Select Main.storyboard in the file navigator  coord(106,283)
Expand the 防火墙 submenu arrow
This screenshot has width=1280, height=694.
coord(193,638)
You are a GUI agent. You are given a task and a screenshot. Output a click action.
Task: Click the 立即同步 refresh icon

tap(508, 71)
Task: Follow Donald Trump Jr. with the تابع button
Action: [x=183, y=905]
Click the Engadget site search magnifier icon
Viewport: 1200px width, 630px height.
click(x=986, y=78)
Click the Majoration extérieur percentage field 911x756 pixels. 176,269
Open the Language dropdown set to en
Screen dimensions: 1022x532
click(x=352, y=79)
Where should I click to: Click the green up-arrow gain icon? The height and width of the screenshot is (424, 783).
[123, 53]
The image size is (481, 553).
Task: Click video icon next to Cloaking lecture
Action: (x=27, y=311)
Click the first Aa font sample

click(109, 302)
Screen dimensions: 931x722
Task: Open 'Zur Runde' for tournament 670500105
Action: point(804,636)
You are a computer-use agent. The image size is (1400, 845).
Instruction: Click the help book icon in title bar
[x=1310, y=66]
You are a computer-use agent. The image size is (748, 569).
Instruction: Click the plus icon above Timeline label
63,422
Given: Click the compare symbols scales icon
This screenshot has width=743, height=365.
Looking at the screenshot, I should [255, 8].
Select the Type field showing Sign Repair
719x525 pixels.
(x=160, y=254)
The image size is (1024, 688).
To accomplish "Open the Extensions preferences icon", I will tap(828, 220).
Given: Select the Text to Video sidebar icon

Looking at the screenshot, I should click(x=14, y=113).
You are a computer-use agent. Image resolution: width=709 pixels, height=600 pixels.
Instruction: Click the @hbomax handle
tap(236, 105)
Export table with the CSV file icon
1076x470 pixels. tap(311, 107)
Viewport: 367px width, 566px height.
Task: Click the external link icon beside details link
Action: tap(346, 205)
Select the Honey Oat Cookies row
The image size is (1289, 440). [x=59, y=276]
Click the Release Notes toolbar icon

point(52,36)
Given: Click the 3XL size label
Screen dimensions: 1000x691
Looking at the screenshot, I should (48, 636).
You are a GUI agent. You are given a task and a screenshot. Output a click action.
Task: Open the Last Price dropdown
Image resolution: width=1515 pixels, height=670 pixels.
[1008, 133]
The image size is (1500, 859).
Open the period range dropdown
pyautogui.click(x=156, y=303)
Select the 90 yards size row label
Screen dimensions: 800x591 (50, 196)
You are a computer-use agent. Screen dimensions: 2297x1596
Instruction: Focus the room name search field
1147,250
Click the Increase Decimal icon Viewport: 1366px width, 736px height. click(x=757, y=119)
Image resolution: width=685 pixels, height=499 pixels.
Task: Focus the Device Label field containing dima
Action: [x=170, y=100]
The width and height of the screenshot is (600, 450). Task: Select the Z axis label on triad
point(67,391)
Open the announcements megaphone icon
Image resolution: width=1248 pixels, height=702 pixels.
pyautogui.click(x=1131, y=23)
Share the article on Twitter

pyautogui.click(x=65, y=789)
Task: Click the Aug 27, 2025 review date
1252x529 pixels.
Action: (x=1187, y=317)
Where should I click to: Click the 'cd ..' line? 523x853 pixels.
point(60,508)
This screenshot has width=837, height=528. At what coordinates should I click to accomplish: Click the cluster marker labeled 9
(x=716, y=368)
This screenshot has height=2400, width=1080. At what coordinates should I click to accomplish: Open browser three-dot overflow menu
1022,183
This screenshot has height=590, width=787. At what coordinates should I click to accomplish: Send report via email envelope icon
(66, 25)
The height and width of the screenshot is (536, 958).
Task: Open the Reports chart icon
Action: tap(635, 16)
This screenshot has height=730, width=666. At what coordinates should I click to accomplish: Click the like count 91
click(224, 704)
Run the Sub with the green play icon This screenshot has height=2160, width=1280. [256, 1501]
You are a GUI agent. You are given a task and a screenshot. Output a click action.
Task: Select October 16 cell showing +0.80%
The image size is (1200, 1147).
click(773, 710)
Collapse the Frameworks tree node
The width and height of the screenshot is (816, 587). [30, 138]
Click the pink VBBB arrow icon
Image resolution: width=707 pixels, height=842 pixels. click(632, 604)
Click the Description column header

_Description of the task_
Your answer should consist of the lines from the line with "Where should I click to: Click the green" to the line with "You are a computer-use agent. The image size is (1400, 845)." above, repeated exactly, both ends included.

_Response area_
Where should I click to: Click the green up-arrow gain icon? The height and width of the screenshot is (424, 783).
[123, 53]
The image size is (481, 553).
Task: Click video icon next to Cloaking lecture
Action: (x=27, y=311)
Click the first Aa font sample

click(109, 302)
Screen dimensions: 931x722
Task: Open 'Zur Runde' for tournament 670500105
Action: point(804,636)
You are a computer-use agent. The image size is (1400, 845).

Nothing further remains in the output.